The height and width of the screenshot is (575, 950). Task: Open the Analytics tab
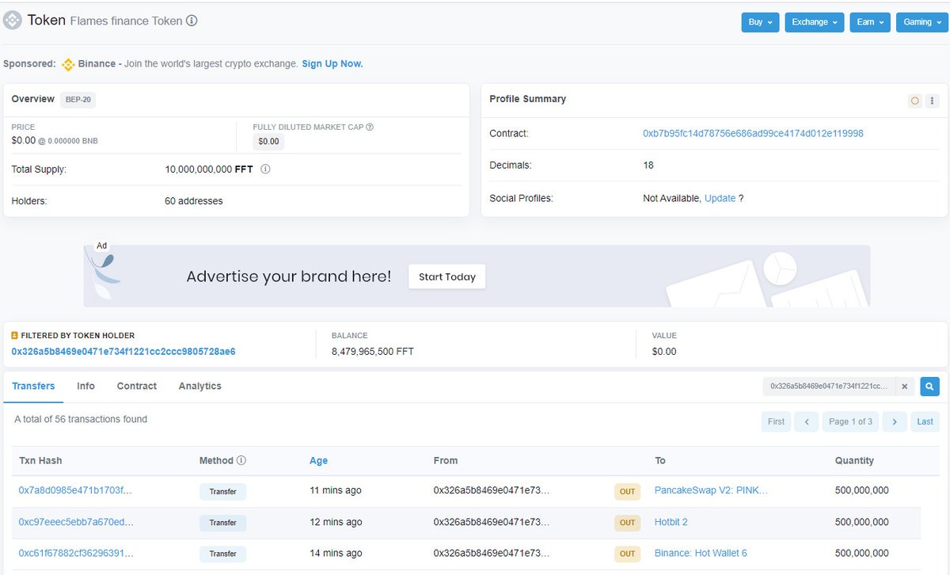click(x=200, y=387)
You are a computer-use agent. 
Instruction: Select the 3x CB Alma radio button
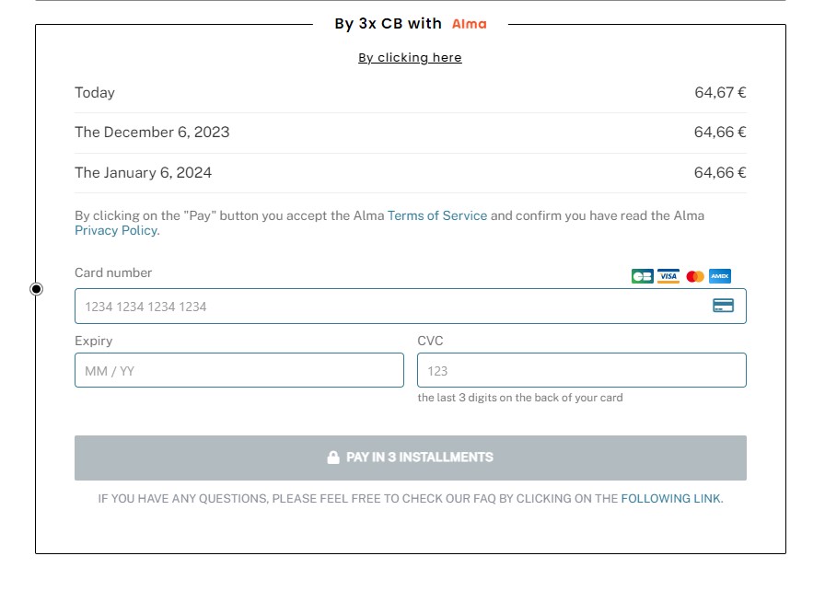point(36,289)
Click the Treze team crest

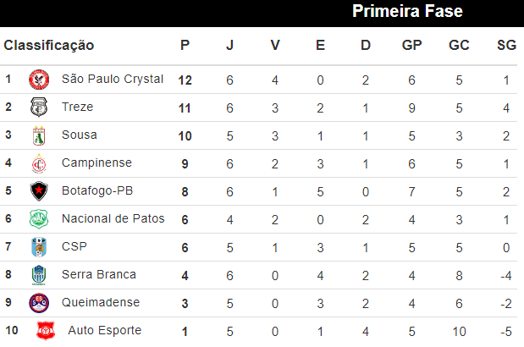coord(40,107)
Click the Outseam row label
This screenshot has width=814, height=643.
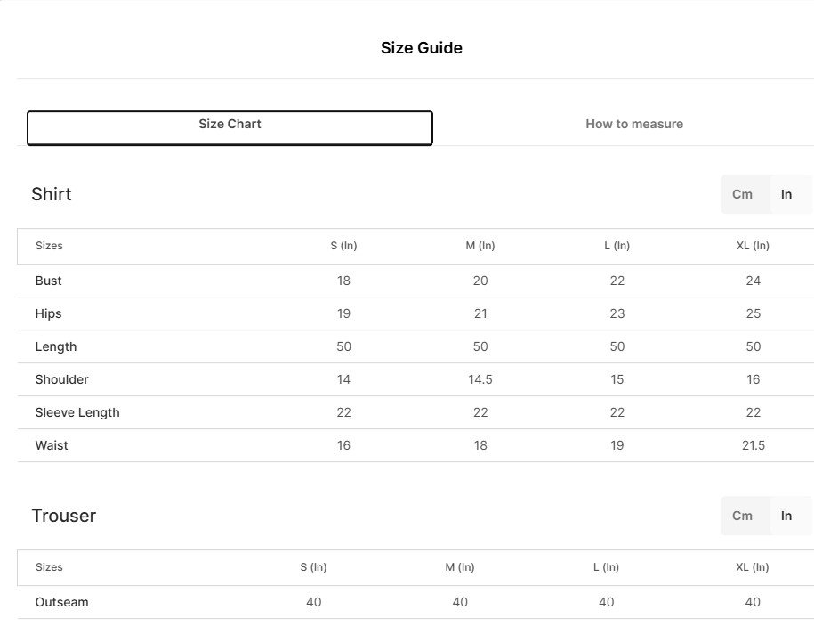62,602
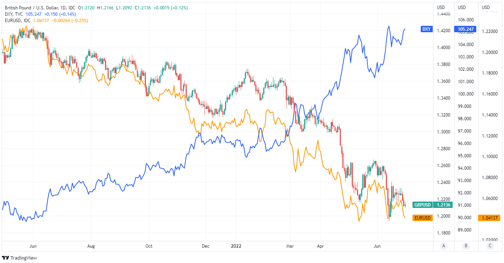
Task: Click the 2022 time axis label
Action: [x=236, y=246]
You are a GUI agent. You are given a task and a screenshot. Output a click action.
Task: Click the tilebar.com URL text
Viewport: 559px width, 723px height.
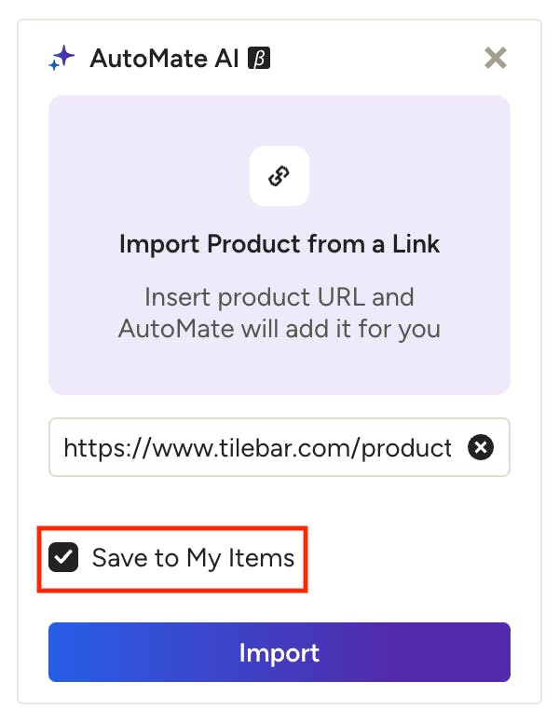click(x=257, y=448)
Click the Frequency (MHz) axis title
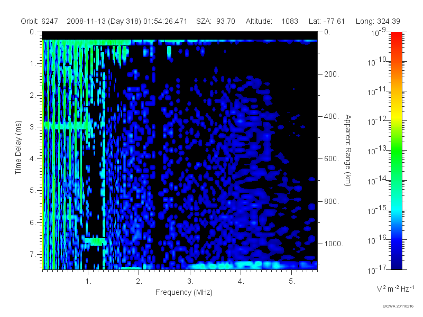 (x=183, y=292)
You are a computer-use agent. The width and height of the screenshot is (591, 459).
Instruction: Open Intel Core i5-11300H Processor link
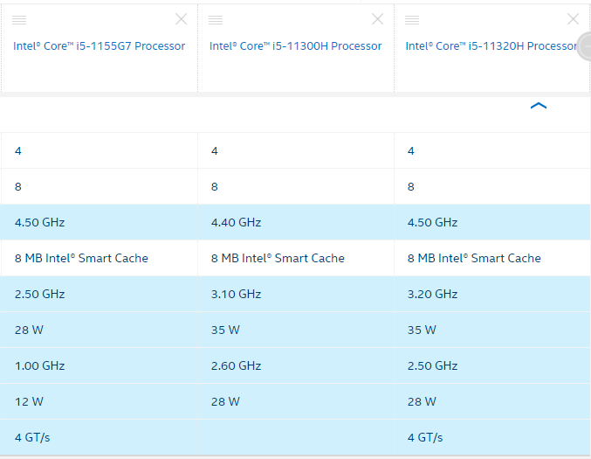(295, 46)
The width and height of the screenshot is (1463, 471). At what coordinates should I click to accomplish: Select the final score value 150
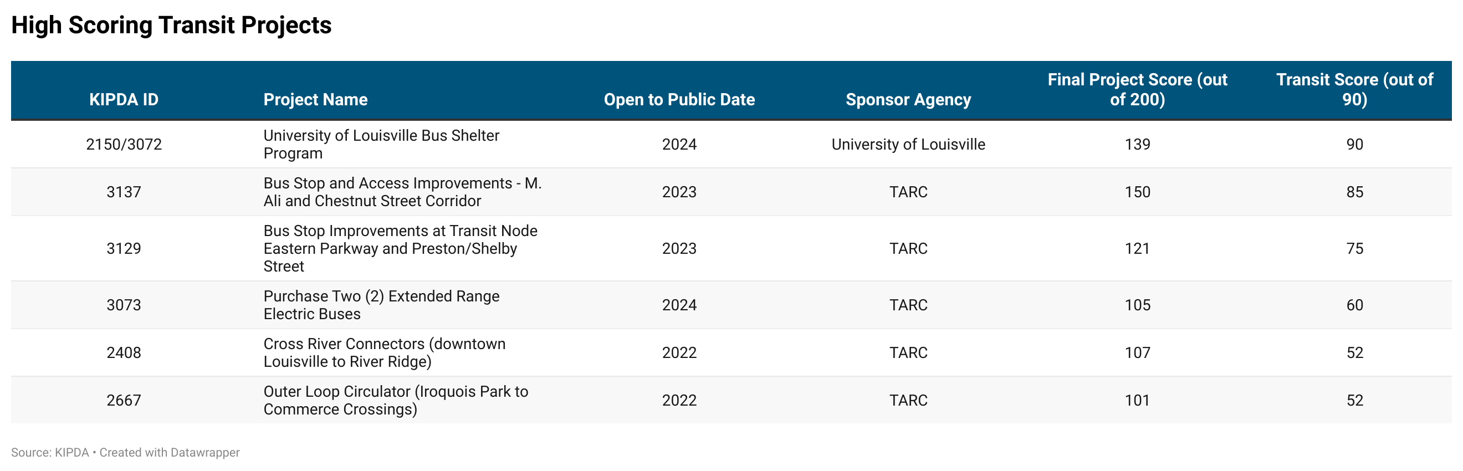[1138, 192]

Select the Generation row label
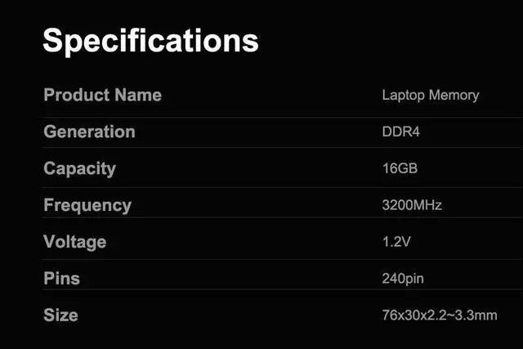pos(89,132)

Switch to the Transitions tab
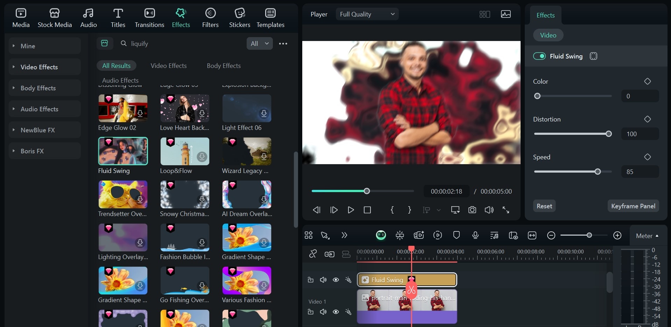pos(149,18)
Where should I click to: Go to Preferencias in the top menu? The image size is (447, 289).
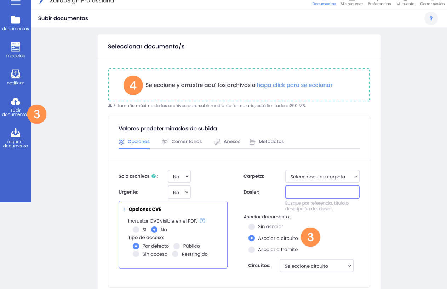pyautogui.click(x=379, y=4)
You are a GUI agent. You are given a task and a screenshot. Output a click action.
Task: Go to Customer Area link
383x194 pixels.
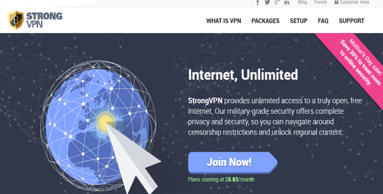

## PROBLEM REQUIREMENTS
Looking at the listing above, count the lines that contain "computer" and give nothing but the number.

## OUTPUT
2